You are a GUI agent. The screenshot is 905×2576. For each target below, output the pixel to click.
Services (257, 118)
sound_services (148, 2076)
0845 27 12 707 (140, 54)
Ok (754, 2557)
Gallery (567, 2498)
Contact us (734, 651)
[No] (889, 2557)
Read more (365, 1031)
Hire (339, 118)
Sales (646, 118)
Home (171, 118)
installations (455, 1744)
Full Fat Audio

# TASK DESCRIPTION
Set the records above down again, exactly as they read.

# REPLY TO THE TASK
You are a GUI agent. The screenshot is 905×2576. For each target below, output the pixel to click.
Services (257, 118)
sound_services (148, 2076)
0845 27 12 707 (140, 54)
Ok (754, 2557)
Gallery (567, 2498)
Contact us (734, 651)
[No] (889, 2557)
Read more (365, 1031)
Hire (339, 118)
Sales (646, 118)
Home (171, 118)
installations (455, 1744)
Full Fat Audio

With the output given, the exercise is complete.